Topic - acquisitions
Size matters: mid-sized home care operators to be challenged as sector faces further consolidation

With fewer opportunities for mergers and acquisitions in the home care space, operators will need to find scale or develop a niche to weather the regulatory and cashflow headwinds that are likely to follow the launch of the new single In-Home Care program.

Currently, there are only a small number of larger players in the sector – and the majority of merger and acquisition activity is centred on private operators.

Not For Profits rarely sell their home care businesses – PresCare is the only large Not For Profit to divest its home care business in recent years after it went into receivership.
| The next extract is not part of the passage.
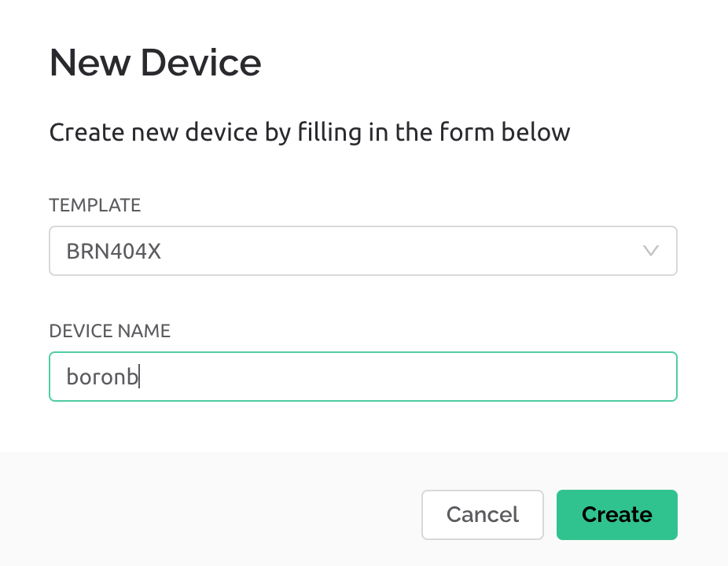Click the 'Create new device' instruction text

(x=310, y=132)
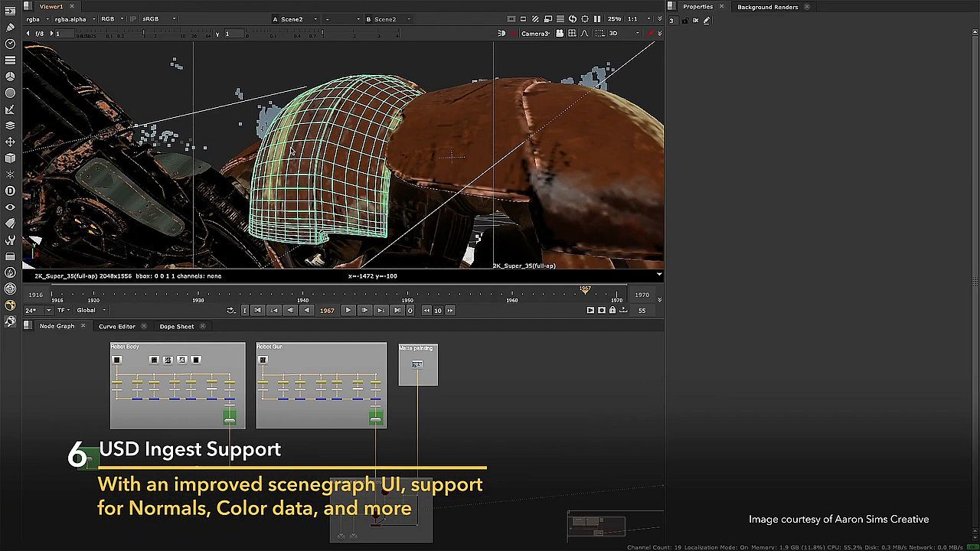Click the current frame field showing 1967
Screen dimensions: 980x551
(327, 311)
The business was acquired by myHomecare, the largest Home Care Package provider in Australia with 20,000 clients – itself the result of a number of mergers and acquisitions which saw a partnership formed between Sydney-based Quadrant Private Equity, the Royal Automobile Club (RAC) of Western Australia and the Mann family.
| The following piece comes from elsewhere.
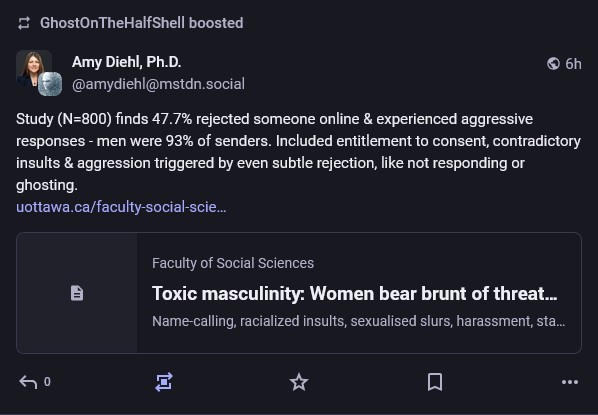Click the reply arrow icon
The image size is (598, 415).
[x=28, y=382]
Stuart Miller, CEO of myHomecare, sees two fronts for mergers and acquisitions: the first, organisations that see the increasing demands of compliance, staff shortages, real revenue reduction and pick their time to exit the sector and concentrate on their core offerings.

“They become partnership or acquisition opportunities where all parties can gain value,” he adds.

The second is those smaller operators that have been hit hard by the recent regulatory changes including payments in arrears, the CHSP cash adjustments and the future consolidation of the Support at Home program.

“Just the first two will take over $1 billon of cash out of the sector and have already started to put a lot of small organisations under financial pressure,” Stuart stated.

“For us, that front becomes an opportunity to ensure that clients and staff are looked after without getting the industry a bad reputation for failure.”

Marcus Darville, Managing Partner at Quadrant, says that despite the smaller number of merger and acquisition opportunities in home care, the sector remains a good investment – provided operators have the scale and workforce required.

“In reality, the big players tend to stay big and the small players tend to stay small,” he said.

“Although you don’t have the physical assets, the infrastructure of people and systems and density in certain geographies is still extremely important.

“I would argue it’s still quite a ‘sticky’ segment because clients are wedded to their carers and you also need to have the critical mass of carers that people can have reliable care.”